Redmond finally issued a statement today in response to Google's decision to cut off Exchange ActiveSync support to personal, non-enterprise users — a decision that renders Windows Phone effectively unable to handle contacts and calendars stored in Google's cloud.

There's very little love lost between these two giants

To put it bluntly, that sucks. It's a low blow to Windows Phone owners and would-be owners alike, many of whom use Google services, have been using them for years, and either cannot or do not wish to uproot their online lives to accommodate a smartphone that can easily be replaced by alternatives running Android or iOS. Microsoft called it "disappointing," which is an understatement. From Google's perspective, cutting ActiveSync support could've been as simple as shaving a few dollars in licensing off its bottom line, but the reality is likely far more political: there's very little love lost between these two ecosystem giants who've been warring across large swathes of their businesses for years.

It's a shame that Google seems to think it's okay to conscript Windows Phone users as pawns in a multibillion-dollar game of chess, yes — but when Microsoft says that it was "surprised" by the move, it's either lying or tremendously incompetent. I know a lot of really bright and wonderful people up in Redmond, so I'm betting on the former.

Google enabled CardDAV in September, which was the precise moment that Microsoft should've seen the writing on the wall. It meant that Google finally had the trifecta of open standards in place to support email (via IMAP), calendars (via CalDAV), and contacts without paying an undisclosed — and likely significant — licensing fee to Microsoft to keep the ActiveSync pipe alive to service non-Android mobile users. Windows Phone has always supported IMAP, but it doesn't support DAV.

Google's move was merely a speed bump, not a dead end

And to be clear, nothing has prevented Microsoft from implementing DAV support in Windows Phone, just as Apple did to iOS in 2010. Google's move was merely a speed bump, not a dead end. Android doesn't natively support DAV, but there's a big difference: Android already enjoys overwhelming support and market penetration globally. Windows Phone has no such luxury. It can't afford to alienate users, nor ignore any segment of the potential market. If born-and-bred Google users with no intention of shucking their workflow want to sample a Nokia Lumia 920 or an HTC 8X, they need to be able to do so without trouble and without compromise.

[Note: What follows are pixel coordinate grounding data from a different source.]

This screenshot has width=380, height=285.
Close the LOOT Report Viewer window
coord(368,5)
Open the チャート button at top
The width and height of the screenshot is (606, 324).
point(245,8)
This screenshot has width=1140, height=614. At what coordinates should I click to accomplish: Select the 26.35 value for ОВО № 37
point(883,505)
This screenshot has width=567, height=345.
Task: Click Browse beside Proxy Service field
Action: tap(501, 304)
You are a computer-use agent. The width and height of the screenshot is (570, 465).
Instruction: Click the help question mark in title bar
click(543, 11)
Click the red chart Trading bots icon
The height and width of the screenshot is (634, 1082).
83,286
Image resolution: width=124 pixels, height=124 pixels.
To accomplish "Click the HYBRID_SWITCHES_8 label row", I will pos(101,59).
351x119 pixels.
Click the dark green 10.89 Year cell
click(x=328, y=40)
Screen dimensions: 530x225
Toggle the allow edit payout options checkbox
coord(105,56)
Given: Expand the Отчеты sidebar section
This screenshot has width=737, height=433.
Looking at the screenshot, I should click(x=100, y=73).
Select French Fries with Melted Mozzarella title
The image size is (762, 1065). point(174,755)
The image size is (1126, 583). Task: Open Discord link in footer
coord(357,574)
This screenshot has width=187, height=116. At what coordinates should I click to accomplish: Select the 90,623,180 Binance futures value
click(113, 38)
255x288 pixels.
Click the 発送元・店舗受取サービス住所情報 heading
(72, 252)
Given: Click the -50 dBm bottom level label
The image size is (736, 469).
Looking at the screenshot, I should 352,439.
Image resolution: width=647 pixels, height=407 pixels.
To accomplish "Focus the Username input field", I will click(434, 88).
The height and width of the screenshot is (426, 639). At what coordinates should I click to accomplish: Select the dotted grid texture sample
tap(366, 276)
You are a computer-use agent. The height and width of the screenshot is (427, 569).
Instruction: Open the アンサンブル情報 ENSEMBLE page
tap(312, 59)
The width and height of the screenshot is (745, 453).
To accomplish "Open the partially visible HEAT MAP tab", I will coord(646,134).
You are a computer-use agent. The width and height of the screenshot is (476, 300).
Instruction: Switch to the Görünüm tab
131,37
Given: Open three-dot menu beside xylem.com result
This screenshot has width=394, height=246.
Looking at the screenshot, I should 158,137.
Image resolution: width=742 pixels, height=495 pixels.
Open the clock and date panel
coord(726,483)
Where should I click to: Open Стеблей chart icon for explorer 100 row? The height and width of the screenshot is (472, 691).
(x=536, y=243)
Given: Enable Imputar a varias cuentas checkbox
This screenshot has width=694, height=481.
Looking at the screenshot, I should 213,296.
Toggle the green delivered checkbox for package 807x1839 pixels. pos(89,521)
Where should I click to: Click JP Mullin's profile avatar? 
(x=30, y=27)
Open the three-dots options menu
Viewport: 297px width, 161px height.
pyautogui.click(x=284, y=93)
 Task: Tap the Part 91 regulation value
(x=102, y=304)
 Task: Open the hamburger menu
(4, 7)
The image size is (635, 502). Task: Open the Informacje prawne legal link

Instead, Microsoft says "...now is a perfect time to join the millions who have already made the choice to upgrade to Outlook.com." That's not helpful, it's tone-deaf. It's a middle finger aimed at Mountain View, not a sympathetic and encouraging note of reassurance to users.

In the meantime, I can't go back to using a Windows Phone

Might Microsoft quietly be working on DAV support behind the scenes, perhaps for inclusion in Windows Phone 8.5 or 9? Yes, of course. And perhaps it's been cranking on it since Google started offering CardDAV in September. But regardless, this wasn't an opportunity for Microsoft to promote Outlook at users' expense — it was an opportunity to show Google and the entire industry that it's on the ball, that it's reading a play or two ahead. At the very least, it should be telegraphing to users that help is on the way.

But now, it's overplaying its hand in the early rounds of a brewing ecosystem war.

In the meantime, this crippling rift means I can't go back to using a Windows Phone, no matter how good it is, how many apps it has, or how colorful Nokia's phones become. And I'd be willing to bet a few of the nearly half-billion Gmail users out there are in the same boat.